◆ TASKS ◆
1 – Using the text below on swapping variables in Python, decide whether each statement agrees with it: (a) Christopher Dunn advises using the temporary variable in inner loops; (b) in Christopher Dunn's timings, the tuple swap ran faster than the swap with a temporary variable; (c) Ravi Kshirsagar explains why the tuple method was faster on his system. Answer yes or no for each, quoting the words of the text that decide it.
2 – Write what follows after the last line of the text below on swapping variables in Python.

◆ TEXT TO READ ◆
※

Most programming languages oblige you to use a temporary intermediate variable when swapping the values of variables:

temp = a a = b b = c c = temp

But Python lets you make use of tuple packing and unpacking to do a direct assignment:

a, b, c = b, c, a

5 comments

Christopher Dunn 20 years, 1 month ago  # | flag

Runtime penalty. This is great for basic coding, but for inner loops use the temporary variable.

This comes straight from the Python Tutorial, section 10.10 on Performance Measurement.

>>> from timeit import Timer
>>> Timer('t=a; a=b; b=t', 'a=1; b=2').timeit()
0.60864915603680925
>>> Timer('a,b = b,a', 'a=1; b=2').timeit()
0.8625194857439773

http://www.python.org/doc/2.3.3/tut/node12.html

Ravi Kshirsagar 17 years ago  # | flag

I found tuple method is faster. don't know the reason but this is what I got on my system

>>> from timeit import Timer



>>> Timer('t=a; a=b; b=t', 'a=1; b=2').timeit()

※

◆ DATA PROVIDED ◆
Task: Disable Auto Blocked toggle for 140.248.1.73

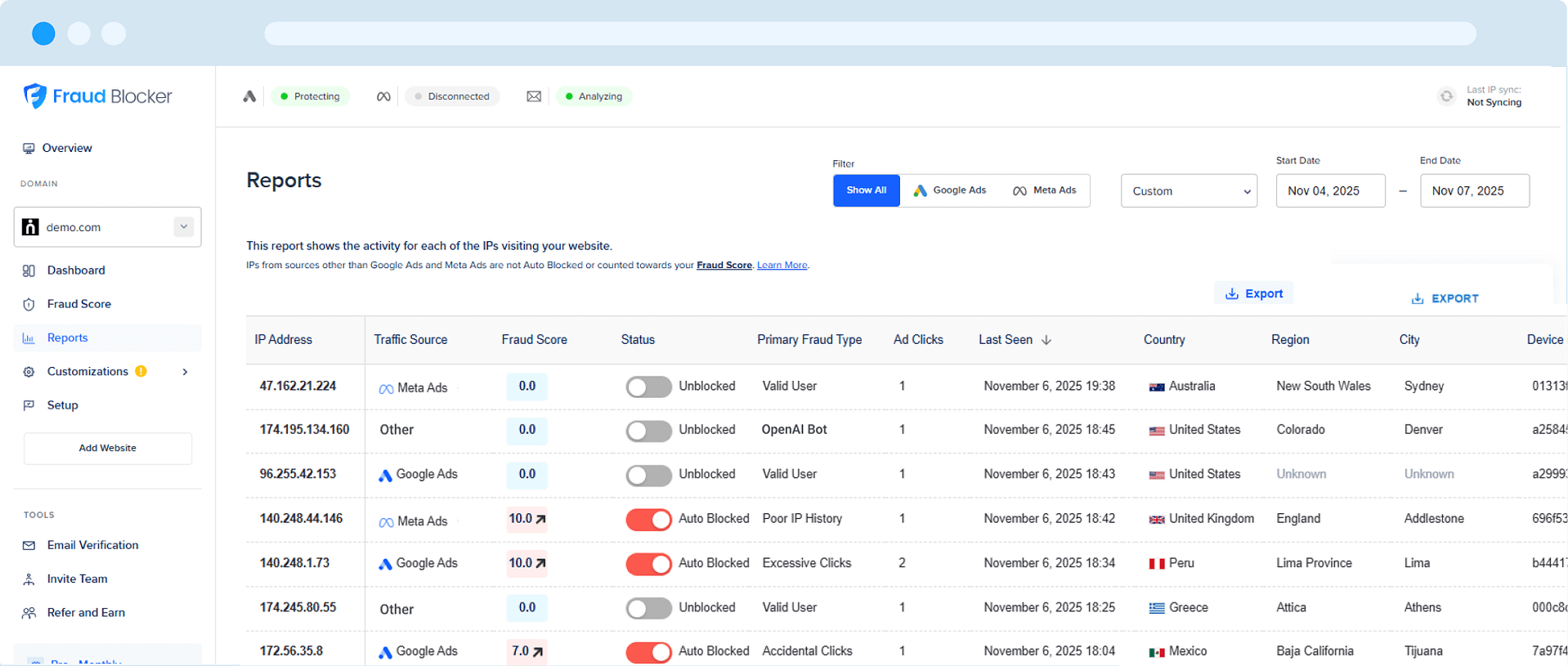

※

◆ TASK-BY-TASK OUTPUTS ◆
1 –
(a) Yes: "for inner loops use the temporary variable."
(b) No: the temporary-variable swap took "0.60864915603680925", and the tuple swap took "0.8625194857439773".
(c) No: "don't know the reason but this is what I got on my system"

2 –
0.25679183006286621

>>> Timer('a,b = b,a', 'a=1; b=2').timeit()

0.20631599426269531

so bye to temp variables

swamy 11 years, 1 month ago  # | flag

a=5 b=6 print(a,b) a=a+b b=a-b a=a-b print(a,b)

x 10 years, 9 months ago  # | flag

a = a ^ b b = a ^ b a = a ^ b

David Sawyer 8 years, 10 months ago  # | flag

Python now optimizes out the temporary tuple construction and unpacking. So go ahead and use the short form a,b = b,a. Not sure what the XOR method has going for it... less readable, less performant, and only works if the values are both the same type and __xor__ is defined for that type.